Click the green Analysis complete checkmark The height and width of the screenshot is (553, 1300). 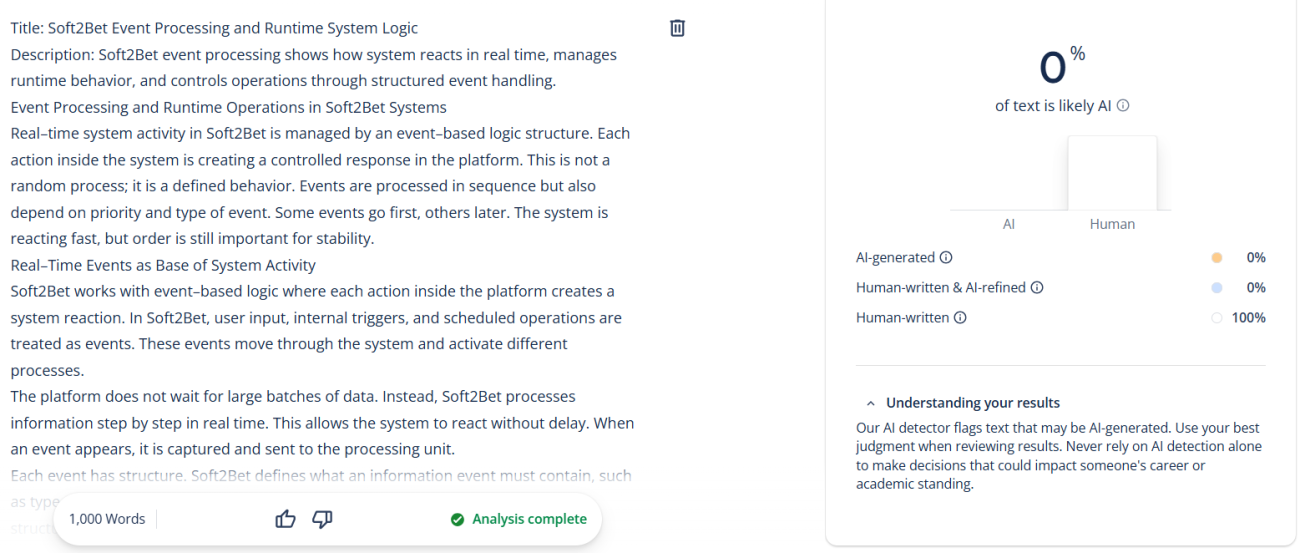point(458,520)
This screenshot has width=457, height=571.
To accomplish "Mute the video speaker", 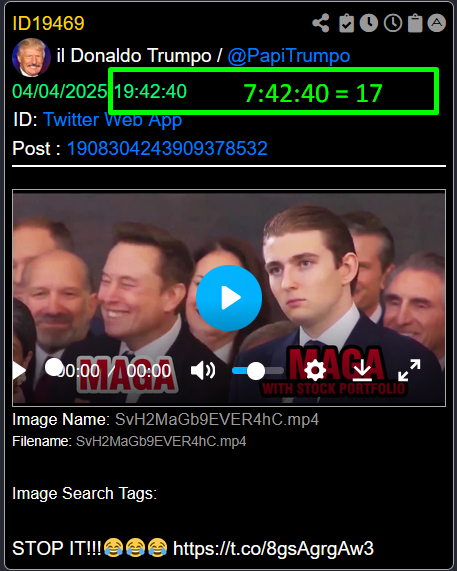I will tap(203, 371).
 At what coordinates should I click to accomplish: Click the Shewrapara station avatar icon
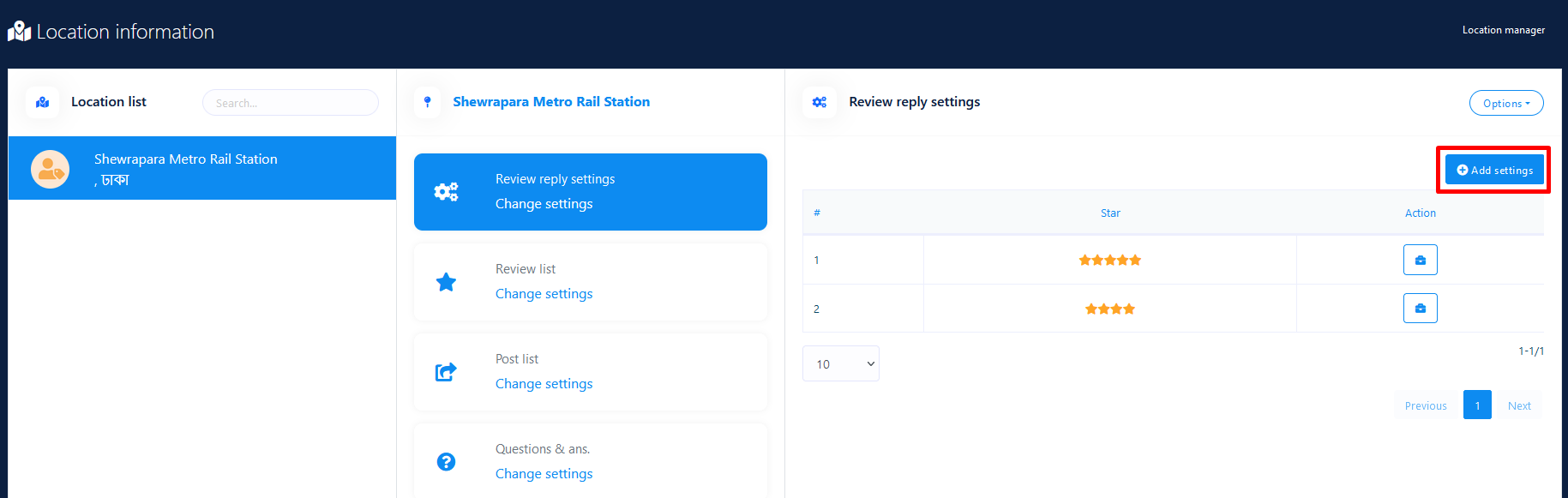tap(50, 169)

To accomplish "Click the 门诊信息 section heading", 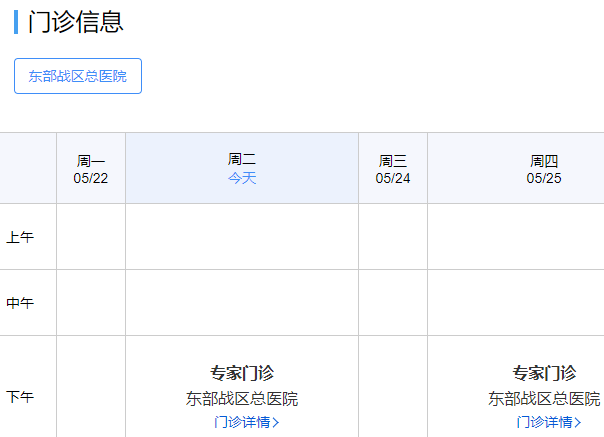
◇ ◇ ◇ ◇
PROBLEM TO WORK ON:
Rewrite the items, beginning at the line that contains "At what coordinates" and stopping after the last item, including their requests, with every coordinate in the answers multiplied by 1.6 and rounded to the nearest whole number, halves rounded up. Leave the pictures out.

CORRECT ANSWER:
 At what coordinates should I click to accomplish: Click the Shewrapara station avatar icon
tap(80, 270)

To accomplish "Click the 门诊信息 section heading", 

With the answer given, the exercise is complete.